If a Cuban wants to travel to the US, he has to obtain a visa to permit his entry into the country.  Until recently he also needed an exit permit from Cuba.  The US visa would come from USINT.  A complicating factor is that Cuban citizens are not permitted to contact USINT.  First the prospective Cuban traveler must gather together an invitation from someone in the US, airline reservations, a Cuban exit permit, and a US visa application—and then he  must wait for an invitation to an interview at USINT.

If every hurdle is successfully jumped, permission for a visit to the US will come at last.  This whole business of permitting travel would be a fertile field for the two countries to work out a simpler, faster system, but that assumes the two are willing to work out anything.  Little evidence for that willingness exists.  Conversely the USINT building sitting there in the face of a mile of Malecon drivers was used to provoke the Cuban government.  One day there appeared all along the top floor of the building a lighted sign with moving letters spelling out pro-US and anti-Cuban propaganda.

Cubans are not ones to accept an affront stoically, so they picked up the gauntlet and began developing a little park just east of USINT and also between the east and westbound lanes of the Malecon.  Their development was 50 flagpoles several stories tall.  They hoisted 50 black flags, each with a single white star.
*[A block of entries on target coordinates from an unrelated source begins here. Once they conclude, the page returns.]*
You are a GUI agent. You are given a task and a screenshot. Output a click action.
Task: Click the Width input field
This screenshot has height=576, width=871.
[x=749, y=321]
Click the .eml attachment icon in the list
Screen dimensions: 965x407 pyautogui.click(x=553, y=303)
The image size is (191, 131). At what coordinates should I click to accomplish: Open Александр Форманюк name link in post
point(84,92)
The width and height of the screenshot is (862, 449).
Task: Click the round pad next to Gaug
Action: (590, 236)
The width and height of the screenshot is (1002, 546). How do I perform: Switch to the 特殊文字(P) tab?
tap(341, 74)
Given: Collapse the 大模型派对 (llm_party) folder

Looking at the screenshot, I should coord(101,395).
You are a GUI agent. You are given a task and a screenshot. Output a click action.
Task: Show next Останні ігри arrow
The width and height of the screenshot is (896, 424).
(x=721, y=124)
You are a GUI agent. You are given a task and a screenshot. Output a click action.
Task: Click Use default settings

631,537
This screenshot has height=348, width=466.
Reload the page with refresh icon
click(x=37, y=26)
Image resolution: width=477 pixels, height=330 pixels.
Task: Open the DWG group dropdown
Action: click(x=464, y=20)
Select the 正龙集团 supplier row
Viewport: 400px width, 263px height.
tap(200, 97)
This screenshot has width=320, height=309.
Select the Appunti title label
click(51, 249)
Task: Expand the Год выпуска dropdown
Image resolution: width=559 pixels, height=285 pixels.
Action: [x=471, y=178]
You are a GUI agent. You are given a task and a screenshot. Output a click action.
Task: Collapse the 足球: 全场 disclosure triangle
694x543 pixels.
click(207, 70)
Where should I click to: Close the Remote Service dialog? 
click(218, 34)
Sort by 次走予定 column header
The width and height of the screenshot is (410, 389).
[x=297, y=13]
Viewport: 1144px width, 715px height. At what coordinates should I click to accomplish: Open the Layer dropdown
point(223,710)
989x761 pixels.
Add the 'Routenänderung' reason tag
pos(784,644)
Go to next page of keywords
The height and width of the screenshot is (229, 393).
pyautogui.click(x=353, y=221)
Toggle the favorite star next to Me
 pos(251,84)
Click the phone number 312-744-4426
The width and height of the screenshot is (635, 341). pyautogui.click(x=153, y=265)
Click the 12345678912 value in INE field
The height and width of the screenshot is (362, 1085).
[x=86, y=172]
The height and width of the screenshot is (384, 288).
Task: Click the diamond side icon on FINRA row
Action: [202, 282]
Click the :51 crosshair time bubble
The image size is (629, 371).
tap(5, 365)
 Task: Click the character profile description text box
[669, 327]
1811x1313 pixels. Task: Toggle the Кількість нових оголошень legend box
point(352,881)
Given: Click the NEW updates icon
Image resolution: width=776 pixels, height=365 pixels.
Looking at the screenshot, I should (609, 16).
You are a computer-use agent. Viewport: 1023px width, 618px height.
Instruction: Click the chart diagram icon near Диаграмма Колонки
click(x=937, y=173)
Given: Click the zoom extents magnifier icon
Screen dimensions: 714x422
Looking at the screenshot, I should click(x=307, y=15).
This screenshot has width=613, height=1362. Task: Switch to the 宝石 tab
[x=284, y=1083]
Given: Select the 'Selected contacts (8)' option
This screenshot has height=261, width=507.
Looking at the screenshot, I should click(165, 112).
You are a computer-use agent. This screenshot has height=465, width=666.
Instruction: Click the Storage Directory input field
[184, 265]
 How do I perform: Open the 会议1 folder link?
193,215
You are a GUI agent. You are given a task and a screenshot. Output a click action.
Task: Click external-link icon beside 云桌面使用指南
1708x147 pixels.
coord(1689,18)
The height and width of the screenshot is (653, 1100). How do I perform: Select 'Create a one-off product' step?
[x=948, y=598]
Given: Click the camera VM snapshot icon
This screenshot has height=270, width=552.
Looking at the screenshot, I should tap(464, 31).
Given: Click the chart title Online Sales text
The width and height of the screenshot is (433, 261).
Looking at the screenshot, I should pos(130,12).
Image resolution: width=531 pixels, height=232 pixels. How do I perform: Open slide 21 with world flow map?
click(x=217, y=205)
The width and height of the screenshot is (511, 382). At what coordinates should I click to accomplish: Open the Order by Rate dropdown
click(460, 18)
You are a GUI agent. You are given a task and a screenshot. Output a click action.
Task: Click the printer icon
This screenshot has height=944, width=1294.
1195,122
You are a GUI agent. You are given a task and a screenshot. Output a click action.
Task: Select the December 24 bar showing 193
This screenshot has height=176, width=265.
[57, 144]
These effectively blocked the view of the lighted moving taunting machine.  They added in a few billboards calling George W. Bush an assassin, and apparently won the exchange.  At least the lighted sign came down.

My dictionary defines "diplomatic" as "skill in dealing with others; a tactful person."  These two neighbors need people with that skill.  When you the proximity of the two countries it's clear there will always be a need for diplomacy here, but in its place, we have public displays of contempt.  No one knows when we'll see signs of a thawing, but I'm sure many people on both sides of the Florida Straits will welcome it when it comes.